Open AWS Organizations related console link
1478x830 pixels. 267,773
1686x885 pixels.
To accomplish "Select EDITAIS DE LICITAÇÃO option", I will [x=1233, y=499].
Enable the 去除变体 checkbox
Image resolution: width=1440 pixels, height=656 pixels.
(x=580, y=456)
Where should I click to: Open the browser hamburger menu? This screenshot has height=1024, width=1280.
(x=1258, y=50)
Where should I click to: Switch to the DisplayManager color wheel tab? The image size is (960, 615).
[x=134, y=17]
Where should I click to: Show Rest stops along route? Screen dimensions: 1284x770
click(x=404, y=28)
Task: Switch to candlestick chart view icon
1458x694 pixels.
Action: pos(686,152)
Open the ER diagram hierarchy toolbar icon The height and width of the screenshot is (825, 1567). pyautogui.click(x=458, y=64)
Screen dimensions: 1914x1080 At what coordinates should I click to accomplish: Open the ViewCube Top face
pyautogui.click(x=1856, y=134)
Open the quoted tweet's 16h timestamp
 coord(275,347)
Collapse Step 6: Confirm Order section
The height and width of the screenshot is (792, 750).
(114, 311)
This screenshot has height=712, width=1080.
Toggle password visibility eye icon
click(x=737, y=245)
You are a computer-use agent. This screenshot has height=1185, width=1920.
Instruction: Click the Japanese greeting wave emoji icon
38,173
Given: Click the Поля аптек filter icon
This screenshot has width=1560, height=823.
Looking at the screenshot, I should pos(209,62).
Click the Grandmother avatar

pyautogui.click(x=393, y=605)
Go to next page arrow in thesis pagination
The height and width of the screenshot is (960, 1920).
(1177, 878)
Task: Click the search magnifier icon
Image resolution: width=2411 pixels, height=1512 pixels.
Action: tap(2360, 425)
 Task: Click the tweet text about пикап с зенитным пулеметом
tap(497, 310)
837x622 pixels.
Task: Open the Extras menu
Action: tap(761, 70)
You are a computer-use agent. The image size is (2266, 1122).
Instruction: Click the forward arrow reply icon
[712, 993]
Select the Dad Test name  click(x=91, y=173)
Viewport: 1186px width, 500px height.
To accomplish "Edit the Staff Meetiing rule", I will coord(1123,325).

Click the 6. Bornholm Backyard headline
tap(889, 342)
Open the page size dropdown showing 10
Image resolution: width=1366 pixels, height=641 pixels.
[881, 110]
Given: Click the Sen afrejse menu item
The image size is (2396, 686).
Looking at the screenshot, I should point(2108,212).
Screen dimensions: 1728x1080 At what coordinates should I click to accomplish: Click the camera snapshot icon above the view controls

——

Full repetition needed. Write out every entry above exactly as given.

Open AWS Organizations related console link
1478x830 pixels. 267,773
1686x885 pixels.
To accomplish "Select EDITAIS DE LICITAÇÃO option", I will [x=1233, y=499].
Enable the 去除变体 checkbox
Image resolution: width=1440 pixels, height=656 pixels.
(x=580, y=456)
Where should I click to: Open the browser hamburger menu? This screenshot has height=1024, width=1280.
(x=1258, y=50)
Where should I click to: Switch to the DisplayManager color wheel tab? The image size is (960, 615).
[x=134, y=17]
Where should I click to: Show Rest stops along route? Screen dimensions: 1284x770
click(x=404, y=28)
Task: Switch to candlestick chart view icon
1458x694 pixels.
Action: pos(686,152)
Open the ER diagram hierarchy toolbar icon The height and width of the screenshot is (825, 1567). pyautogui.click(x=458, y=64)
Screen dimensions: 1914x1080 At what coordinates should I click to accomplish: Open the ViewCube Top face
pyautogui.click(x=1856, y=134)
Open the quoted tweet's 16h timestamp
 coord(275,347)
Collapse Step 6: Confirm Order section
The height and width of the screenshot is (792, 750).
(114, 311)
This screenshot has height=712, width=1080.
Toggle password visibility eye icon
click(x=737, y=245)
You are a computer-use agent. This screenshot has height=1185, width=1920.
Instruction: Click the Japanese greeting wave emoji icon
38,173
Given: Click the Поля аптек filter icon
This screenshot has width=1560, height=823.
Looking at the screenshot, I should pos(209,62).
Click the Grandmother avatar

pyautogui.click(x=393, y=605)
Go to next page arrow in thesis pagination
The height and width of the screenshot is (960, 1920).
(1177, 878)
Task: Click the search magnifier icon
Image resolution: width=2411 pixels, height=1512 pixels.
Action: tap(2360, 425)
 Task: Click the tweet text about пикап с зенитным пулеметом
tap(497, 310)
837x622 pixels.
Task: Open the Extras menu
Action: tap(761, 70)
You are a computer-use agent. The image size is (2266, 1122).
Instruction: Click the forward arrow reply icon
[712, 993]
Select the Dad Test name  click(x=91, y=173)
Viewport: 1186px width, 500px height.
To accomplish "Edit the Staff Meetiing rule", I will coord(1123,325).

Click the 6. Bornholm Backyard headline
tap(889, 342)
Open the page size dropdown showing 10
Image resolution: width=1366 pixels, height=641 pixels.
[881, 110]
Given: Click the Sen afrejse menu item
The image size is (2396, 686).
Looking at the screenshot, I should point(2108,212).
Screen dimensions: 1728x1080 At what coordinates should I click to accomplish: Click the camera snapshot icon above the view controls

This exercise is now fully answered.